■ Try it
Each line of the data below between the one containing "Task: Click the" and the one containing "The width and", both included, is to be repeated exactly. Please omit pictures.

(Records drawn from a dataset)
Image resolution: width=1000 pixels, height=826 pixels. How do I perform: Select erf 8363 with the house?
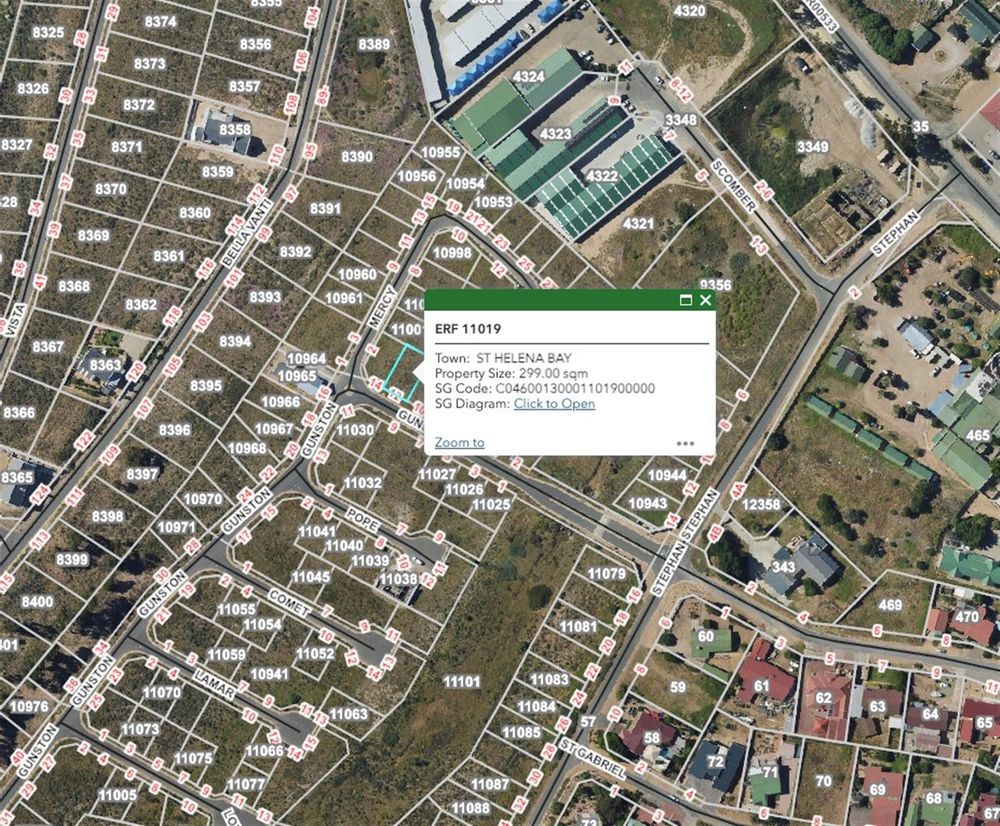[105, 365]
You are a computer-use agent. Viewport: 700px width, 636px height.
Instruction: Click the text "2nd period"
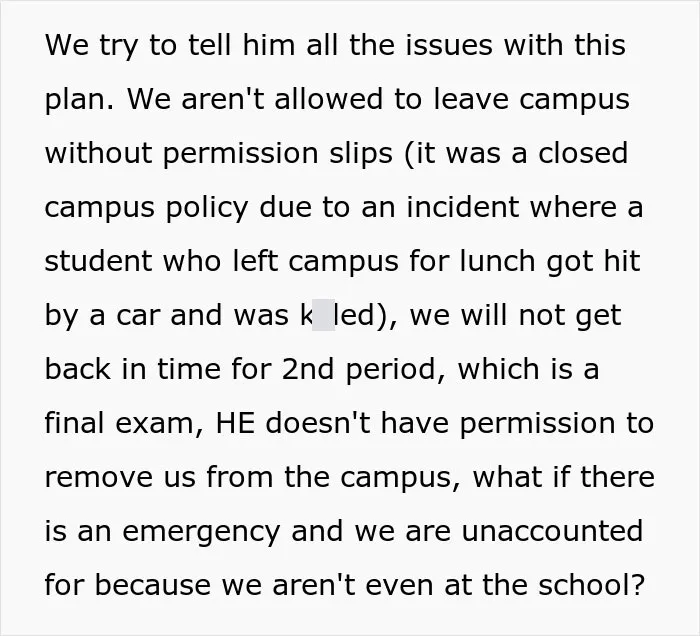pos(358,370)
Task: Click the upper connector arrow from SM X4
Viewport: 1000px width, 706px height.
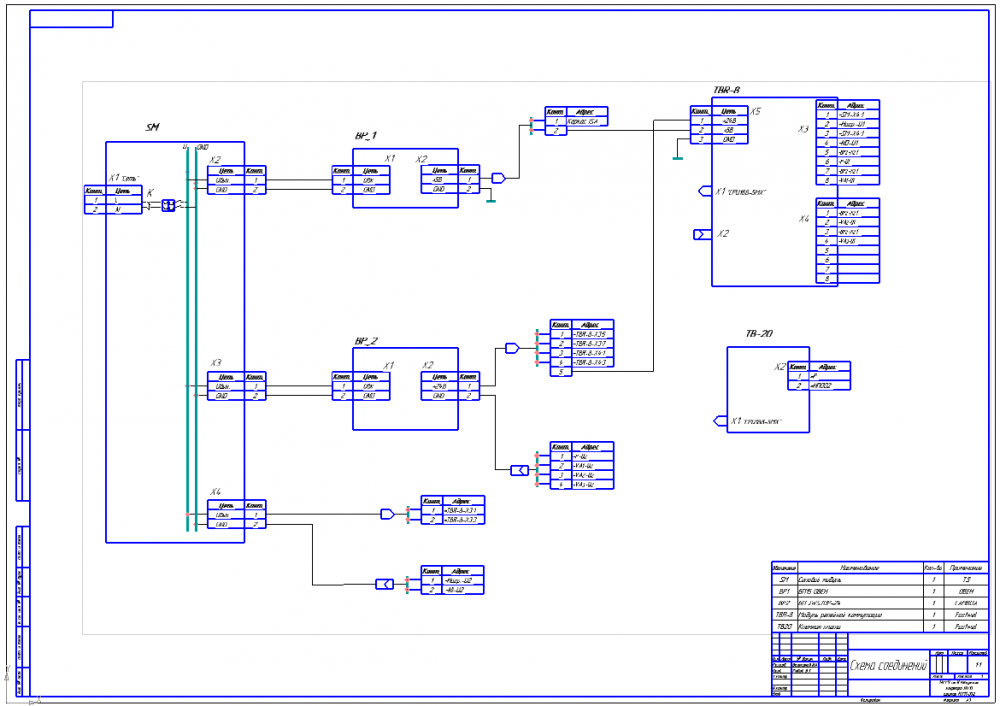Action: pos(388,514)
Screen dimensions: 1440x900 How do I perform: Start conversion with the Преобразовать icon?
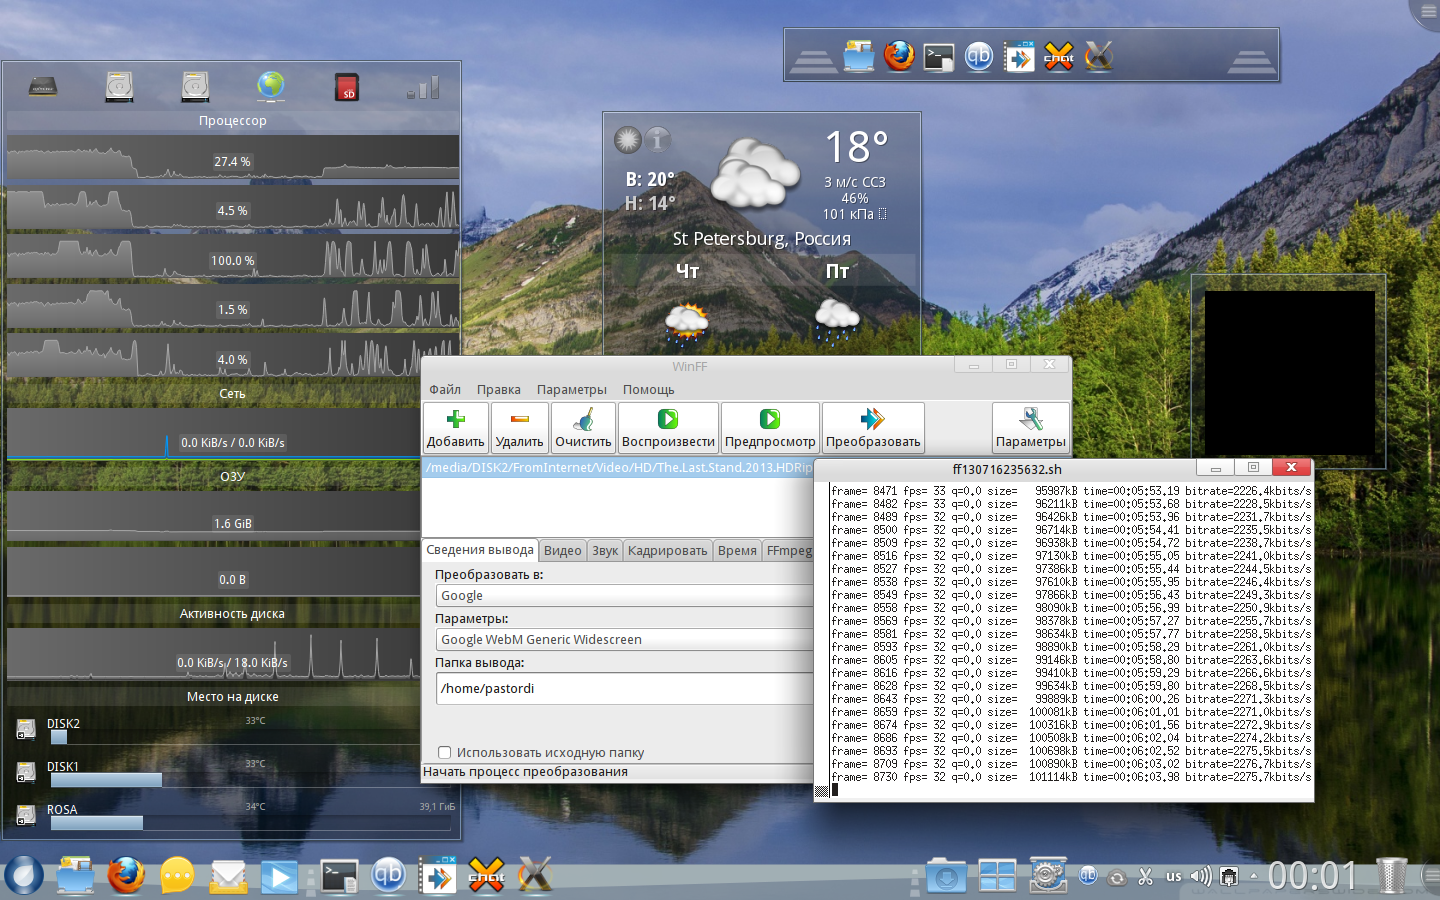[872, 428]
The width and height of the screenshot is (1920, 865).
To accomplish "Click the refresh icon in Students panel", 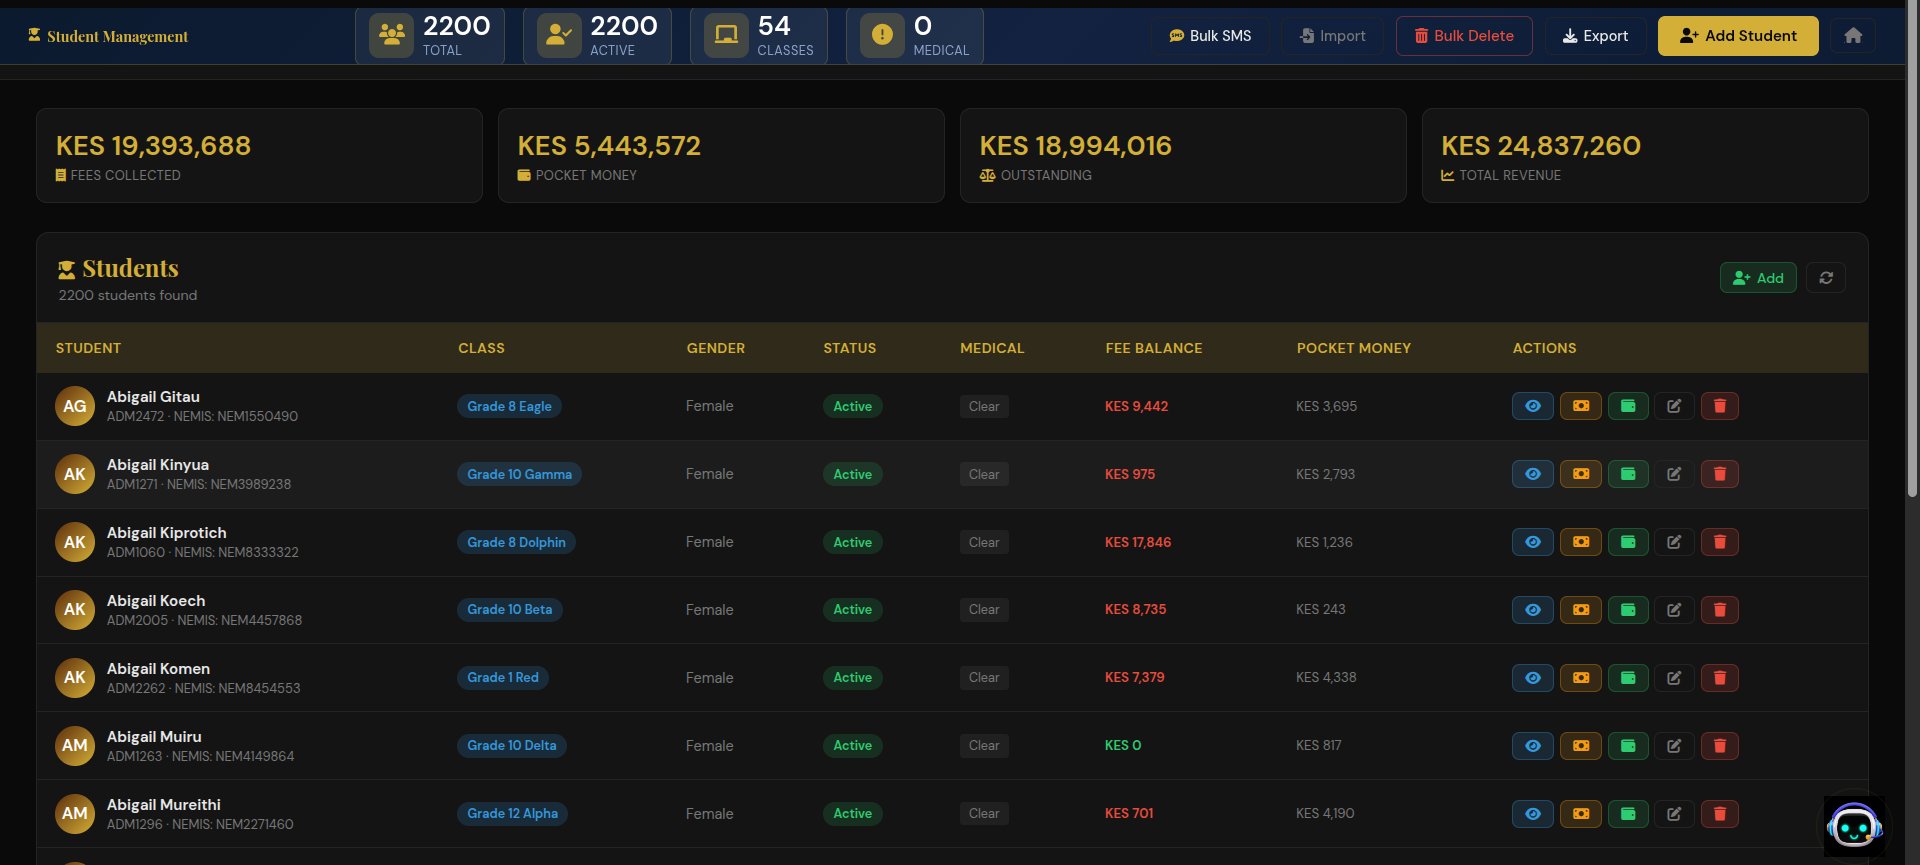I will 1825,278.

■ Solution to this task
Task: Click the upper connector arrow from SM X4
Viewport: 1000px width, 706px height.
Action: pos(388,514)
Screen dimensions: 1440x900 How do I perform: Start conversion with the Преобразовать icon?
[872, 428]
The width and height of the screenshot is (1920, 865).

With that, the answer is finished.